Deadline reached out to Keyser and the WGA for comment. Here is Keyser’s response in its entirety:

The Guild made a strategic decision to approve Endeavor Content as a Guild signatory company. Neither before the agency campaign began (when CAA made my deal with Chernin Entertainment) nor during the course of the campaign, has the Guild ever discouraged or forbidden any member from working with a so-called ‘affiliated studio.’ Every additional studio that provides work for writers is a good thing. That includes Endeavor Content, WiiP and CCM. This is in no way antithetical to the goals of the agency campaign, which is entirely focused on eliminating the conflicted practices of the agencies themselves. In the case of WME, CAA and UTA that means disentangling them from their studios, but not eliminating the studios or decreasing their business. Remember, in 1962, MCA, the agency, went away, but Universal Studios remained. So, even if I could have anticipated this question, back when I made my deal, it would have raised no legal or ethical issues. No one is being asked or expected as some sort of gesture – to walk away from work at an affiliated studio. Our sole obligation in this struggle is to abide by WR 23 and fire our agencies until they resolve their conflicted practices. That we have all done as a united Guild.

The Writers Guild has made it clear that any deal proposals with ATA that involves agency-affiliated production outfits as well as packaging is a non-starter, and Endeavor Content, in its current form, is agency-affiliated. Keyser has been one of the faces of the guild’s campaign to ban the two practices, and recently spoke about them in a video address to the membership.

“We had no choice but to fight back—against packaging fees and against the looming threat of affiliated studios, where our representatives are also our bosses,” he said.

“This is the truth about the big four agencies: they do not, by-and-large, function the way we think of agencies functioning. They are not in the individual client service business—not for most of us. They are, instead, like mega-pods. At this point, they are non-writing executive producers on every television show that is made. They don’t announce themselves as that. But that’s what they are. They attach themselves to every show through the access point of their package-able element, usually us. Then they take a fee on every episode and a large piece of the backend. Their client lists are just a cost of doing business—a list of people who are—or who may someday—create a show on which they can be a producer.”

# [Data for analysis]

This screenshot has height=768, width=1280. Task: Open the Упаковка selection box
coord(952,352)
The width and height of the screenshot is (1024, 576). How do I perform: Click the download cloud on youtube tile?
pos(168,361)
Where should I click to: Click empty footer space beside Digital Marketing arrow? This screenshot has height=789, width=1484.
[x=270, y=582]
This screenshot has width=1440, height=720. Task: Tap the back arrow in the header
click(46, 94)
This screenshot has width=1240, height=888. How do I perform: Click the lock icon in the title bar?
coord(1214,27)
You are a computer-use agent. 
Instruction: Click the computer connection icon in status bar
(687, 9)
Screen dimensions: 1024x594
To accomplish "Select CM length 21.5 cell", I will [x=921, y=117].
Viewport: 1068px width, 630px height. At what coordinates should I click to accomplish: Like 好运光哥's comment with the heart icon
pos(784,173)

# [Required work]
a: Answer these questions from the passage on the Writers Guild's agency campaign:
(i) What agency does Keyser say went away in 1962 while Universal Studios remained?
(ii) Which three agencies does Keyser say must be disentangled from their studios?
(iii) In his video address, what does Keyser say the big four agencies are like?
b: Write the next part of the passage on the Writers Guild's agency campaign, starting after its final sentence.
None of the items are needed for this work.

# [Written answers]
a:
(i) MCA
(ii) WME, CAA and UTA
(iii) Mega-pods

b:
“The affiliated studios are, if anything, more pernicious. Though some of us make good deals with them, that is not the point. They could instead make those good deals with us as independent studios. The agencies have created studios because they believe they will be more profitable than the traditional agency business itself. It is profits that drive priorities. And so between studios, whose imperative it is to lower costs—and agencies, whose imperative it is supposed to be to increase the cost of labor—who do you think wins out in the end? And when the agencies are beholden to private equity or to shareholders—all of whom demand return on investment and care not a bit about how much employees are paid—and we would be employees of the studios—who do you think wins out in the end? Investors or writers?”

Private equity firm Silver Lake Partners has a “significant minority” stake in WME and Endeavor Content’s parent company Endeavor, which is is currently gearing up for an IPO.

As a (former) client of CAA and not WME, Keyser was not in a situation where the same company had to represent his interests as an agent and be his employer, and, as Keyser noted, The State of Affairs had been set up at Endeavor Content before the WGA severed ties with ATA in April. Yet, Keyser’s private endorsement of the biggest agency-affiliated studio by actively pitching his project there and his efforts to sell a packaged show are at odds with his public stance on the issues. (Endeavor Content sibling WME is involved in the series; I hear it shares the package with UTA, which reps the book.)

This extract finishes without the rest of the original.